Ignoring animal health leaves the back door wide open to the next pandemic

From SARS to MERS, swine flu, Ebola, and avian influenza, animal-borne diseases have been the root cause of every major pandemic in the past century. Yet, five years on since the start of the Covid-19 pandemic, a new pandemic agreement signed at the World Health Assembly omits a key vulnerability: animal health, writes Robert Kelly, President of AnimalhealthEurope.
“One Health” — integrating human, animal and environmental health — is emphasised as a core part of the solution. But investment in the prevention of animal-borne diseases, or zoonoses, as well as veterinary science and animal health more generally, is left out of this plan.
To truly be ready for the next pandemic, we must confront the uncomfortable truth: we are continuing to overlook a golden opportunity to nip would-be pandemics in the bud by closing the animal health gap.
A 2022 World Bank report estimated that investing $10–11 billion annually in zoonotic prevention, through veterinary and ecological systems, could prevent pandemics with trillion-dollar global costs. Yet, despite up to 80 per cent of emerging infectious diseases starting in animals, the world continues to underinvest.

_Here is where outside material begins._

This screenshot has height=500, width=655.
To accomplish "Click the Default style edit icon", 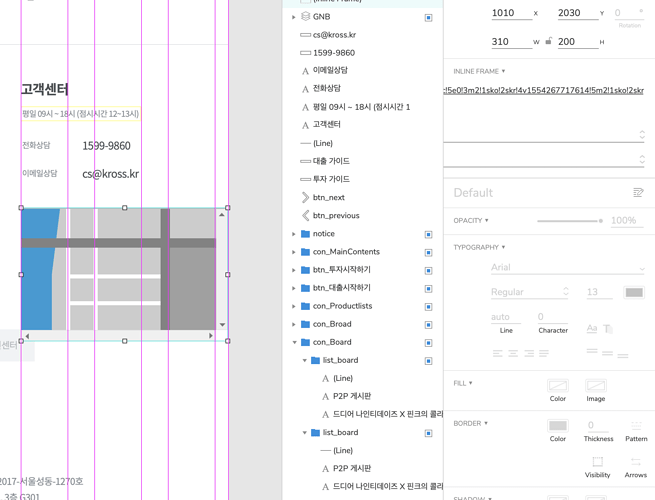I will (x=637, y=193).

This lack of investment in upstream prevention is what is prompting a growing body of research to come to the conclusion that many countries across Europe and around the world are critically under-prepared for another major animal disease outbreak.
Closing this gap could not happen soon enough. As a recent World Organisation for Animal Health (WOAH) report warned us, due to warming climates and increasingly global markets, zoonotic diseases are spreading faster and to new regions.
Peste des petits ruminants (PPR), for example, which was once thought confined to developing countries, has resurfaced in Greece, Romania, Bulgaria, and Hungary in the past year. Meanwhile, Germany experienced its first foot-and-mouth disease outbreak in nearly four decades, costing the nation over $1 billion, and avian influenza spread to mammals at double the rate last year than the year before rate, heightening concerns about potential human transmission and a subsequent pandemic.
Without setting aside funding and enforceable targets for upstream defences against these rising animal diseases, the new WHO Pandemic Agreement lacks teeth.
So, how do we make up for lost time? First, while the new agreement rightly emphasises vaccine equity for humans, it overlooks one of the cheapest, safest and most proactive measures to stop pandemics before they start: vaccinating animals that carry the zoonoses.
France, for example, in 2023 became the first EU country to vaccinate ducks nationwide against avian influenza in an effort to curb the spread of the disease. As a result of the campaign, expected outbreaks were cut by 94 per cent, from 700 to just 10 nationwide.
Second, we need to strengthen veterinary infrastructure and services to bolster early detection and prevention capacity, before zoonoses become a pandemic threat.
One critical vulnerability in the global veterinary system, for example, lies in the inadequate number of trained veterinarians. This leads to a vet-to-livestock ratio insufficient for effective surveillance and zoonotic prevention. This is true across Europe, but especially in low- and middle-income countries.
In today's interconnected world, a risk in one location is a risk for all due to globalised markets and travel. To bolster global health security, it is imperative to incorporate binding infrastructure and workforce provisions, including other veterinary infrastructure measures, into international agreements such as the recent WHO Pandemic Agreement.
Third and finally, we need to bring the public and private sectors together to develop better disease surveillance, vaccine development and rapid response mechanisms. As experts at the WOAH General Assembly emphasized, these measures not only improve global health security, but also have knock-on economic and social benefits.
An Ethiopian public-private partnership, EthioChicken, offers a powerful example for Europe and the rest of the world. In just over one year, the project delivered more than 3.2 million vaccinated chicks to 640,000 farmers, which helped many of the farmers triple their egg income and double chicken sales. Beyond the improved income, families benefited from improved household nutrition through increased egg and meat consumption.
Covid-19's enduring devastation serves as a stark reminder of a critical and persistent risk: the systemic neglect of animal health.
If we are serious about preventing the next pandemic, we must learn from past failures and act both accordingly and decisively. This starts with treating animal health as the priority that it is as our frontline of defence protecting against would-be pandemics .
Investing in animal health is non-negotiable. It’s one of the most effective, proactive and lucrative investment strategies we have to stop emerging diseases before they ever endanger people and their livelihoods.